佐渡島の活力を都市に届ける

外国語学部英語学科
教授
ジョン・ウィリアムズ

映画監督としても活動する外国語学部のジョン・ウィリアムズ教授は、映画製作や芸術実践の技術を教えることで、学生の好奇心や注意力、共感力を養いたいと考えています。芸術を通して佐渡島の活力を都市に届けようとする、ウィリアムズ教授の研究プロジェクトとは?

私は映画製作者として、脚本、監督、プロデュースを手がけています。私の映画には自分で脚本を執筆したフィクション作品もあれば、古典文学を翻案した作品もあり、最近ではドキュメンタリーの製作にも取り組み始めました。大学の授業では映画製作の技術を教えており、画面構成、カメラワーク、俳優の動きとカメラ位置の調整、俳優とのコミュニケーションなどを扱っています。これをより哲学的なアプローチへ広げるため、学生には自分が伝えたいストーリーとそれを伝えたい理由も考えてもらいます。

映画製作に興味を持った学生はさらに私のゼミを履修し、卒業制作として15~20分の短編映画の脚本執筆と監督に取り組みます。現在、ゼミの卒業生の何人かは映画業界でキャリアを積んでおり、映画監督もいれば、映画ビジネスの仕事に就いた人もいます。

映画製作を通じて、佐渡島の魅力を表現する

私の研究は当初、芸術が地域活性化に果たす役割に焦点を当てていました。このテーマに興味を持ったのは、日本海に浮かぶ佐渡島の小さな漁村・北鵜島(きたうしま)で、住民の暮らしを伝えるドキュメンタリーを撮影していたときのことです。この地を度々訪れるうちに、映画製作者や舞台演出家などの芸術家たちは、衰退する農村地域の活性化にどのような貢献ができるだろうと考え始めたのです。

まず手始めに取り組んだのは、劇の演出です。台風で流された神社の跡地で日本海を背景にし、言わば天然のステージで上演する計画でした。私が英国ウェールズ出身ということもあり、演目にはウェールズの詩人ディラン・トマスの有名な戯曲で、北鵜島を彷彿とさせる小さな漁村が舞台の「ミルクウッドのもとに」を選びました。この設定を北鵜島に変えて上演することで、東京から観客を呼び込む手段にしたいと思ったのです。さらに、演劇フェスティバルを毎年開催し、地域の活性化を支援できたらとも考えました。

残念ながら、新型コロナウイルスの感染拡大により、大勢の人を村に呼び込むことができなくなりました。そこで、私はこの計画を映画製作に切り替えたのです。ウェールズの戯曲の主題を基に、佐渡の伝統芸能である人形芝居や伝説を取り入れ、劇を映像化することにしました。

提示された行 -
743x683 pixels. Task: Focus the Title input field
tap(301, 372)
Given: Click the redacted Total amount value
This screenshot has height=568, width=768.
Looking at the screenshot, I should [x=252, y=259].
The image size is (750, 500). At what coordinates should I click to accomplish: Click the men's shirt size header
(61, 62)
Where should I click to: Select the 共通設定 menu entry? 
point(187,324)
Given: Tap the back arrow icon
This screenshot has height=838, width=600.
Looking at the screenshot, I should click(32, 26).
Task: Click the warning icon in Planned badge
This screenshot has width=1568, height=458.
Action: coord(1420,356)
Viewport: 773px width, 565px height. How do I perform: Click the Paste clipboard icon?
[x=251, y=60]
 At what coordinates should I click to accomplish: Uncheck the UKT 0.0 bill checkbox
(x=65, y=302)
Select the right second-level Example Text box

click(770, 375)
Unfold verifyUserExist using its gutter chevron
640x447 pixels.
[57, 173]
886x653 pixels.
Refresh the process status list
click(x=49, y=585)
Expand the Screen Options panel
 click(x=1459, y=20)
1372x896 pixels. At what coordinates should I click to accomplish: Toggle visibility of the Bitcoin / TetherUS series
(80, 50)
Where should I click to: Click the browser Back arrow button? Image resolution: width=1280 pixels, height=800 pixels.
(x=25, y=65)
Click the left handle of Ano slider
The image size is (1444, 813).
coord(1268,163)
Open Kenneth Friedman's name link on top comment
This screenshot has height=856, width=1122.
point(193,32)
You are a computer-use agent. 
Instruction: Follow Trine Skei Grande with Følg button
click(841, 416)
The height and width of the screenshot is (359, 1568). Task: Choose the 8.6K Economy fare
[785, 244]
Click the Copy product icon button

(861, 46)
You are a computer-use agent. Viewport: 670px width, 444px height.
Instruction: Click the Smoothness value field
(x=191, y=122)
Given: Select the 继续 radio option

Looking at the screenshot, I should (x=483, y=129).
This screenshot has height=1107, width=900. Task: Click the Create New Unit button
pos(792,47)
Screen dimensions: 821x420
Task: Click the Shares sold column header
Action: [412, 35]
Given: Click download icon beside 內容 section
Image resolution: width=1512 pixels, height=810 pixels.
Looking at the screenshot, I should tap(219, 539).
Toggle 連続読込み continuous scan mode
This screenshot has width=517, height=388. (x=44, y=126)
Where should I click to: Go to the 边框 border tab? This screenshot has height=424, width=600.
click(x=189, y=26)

課題 1 -
佐渡島と映画製作についての文章から、「私は映画製作者として、脚本、」を含む語句で始まり「るだろうと考え始めたのです。」で終わる部分を書き直してください。その際、「映画製作者」を「映像作家」に置き換えてください。
課題 2 -
佐渡島と映画製作についての文章の続きを、最後の文の後から書き足してください。

解答 1 -
私は映像作家として、脚本、監督、プロデュースを手がけています。私の映画には自分で脚本を執筆したフィクション作品もあれば、古典文学を翻案した作品もあり、最近ではドキュメンタリーの製作にも取り組み始めました。大学の授業では映画製作の技術を教えており、画面構成、カメラワーク、俳優の動きとカメラ位置の調整、俳優とのコミュニケーションなどを扱っています。これをより哲学的なアプローチへ広げるため、学生には自分が伝えたいストーリーとそれを伝えたい理由も考えてもらいます。

映画製作に興味を持った学生はさらに私のゼミを履修し、卒業制作として15~20分の短編映画の脚本執筆と監督に取り組みます。現在、ゼミの卒業生の何人かは映画業界でキャリアを積んでおり、映画監督もいれば、映画ビジネスの仕事に就いた人もいます。

映画製作を通じて、佐渡島の魅力を表現する

私の研究は当初、芸術が地域活性化に果たす役割に焦点を当てていました。このテーマに興味を持ったのは、日本海に浮かぶ佐渡島の小さな漁村・北鵜島(きたうしま)で、住民の暮らしを伝えるドキュメンタリーを撮影していたときのことです。この地を度々訪れるうちに、映像作家や舞台演出家などの芸術家たちは、衰退する農村地域の活性化にどのような貢献ができるだろうと考え始めたのです。

解答 2 -
視点を変え、農村部の活力で都市生活を豊かに

撮影を進めるうちに、私は当初の考えに疑問を抱き始め、ついには地域活性化に関する自分の見解が完全に的外れだったという結論に達しました。北鵜島の住民ははつらつとしていて、すでに活気に満ちあふれていたからです。彼らに活性化の必要がないことは明らかでした。むしろ私や学生たちのような都市生活者にこそ、活性化が必要だと考えるようになったのです。

物質的な豊かさとは裏腹に、都市生活者の多くは、長時間労働や過剰なテクノロジーに囲まれた消費社会の影響で生気に欠けて見えます。若者のうつ病の発症率は世界的に高く、その傾向は教室でも見られ、私は学生の変化に気づくようになりました。この原因は自然とのつながりの欠如にあると私は確信しています。

こうして、私は計画の重点を映画から芸術全般へと変更し、佐渡島にすでに備わる活力を探究する手段として、芸術を活用することにしました。佐渡の自然からインスピレーションや活力を受け取って都市部へ持ち帰ってほしいという願いから、私はさまざまな芸術家や研究者を現地へ案内するようになりました。

さらに世界には、自分が住む地域特有の活気や自然界とのつながりを芸術で表現したい、という共通の関心を持った芸術家が大勢いることも分かりました。私は人間の幸福にとって農村部の存在が重要だと信じており、自然と人のつながりを重視しています。都市を中心拠点と見なす従来の考え方はもはや妥当ではありません。今では、佐渡島から世界各地の小さな集落とつながることが可能です。私はノルウェーの芸術家・映画製作者のエリザベス・ブルン氏と協力して、創造性や活力を同じように追求する集落の世界的ネットワークを構築しようと試みています。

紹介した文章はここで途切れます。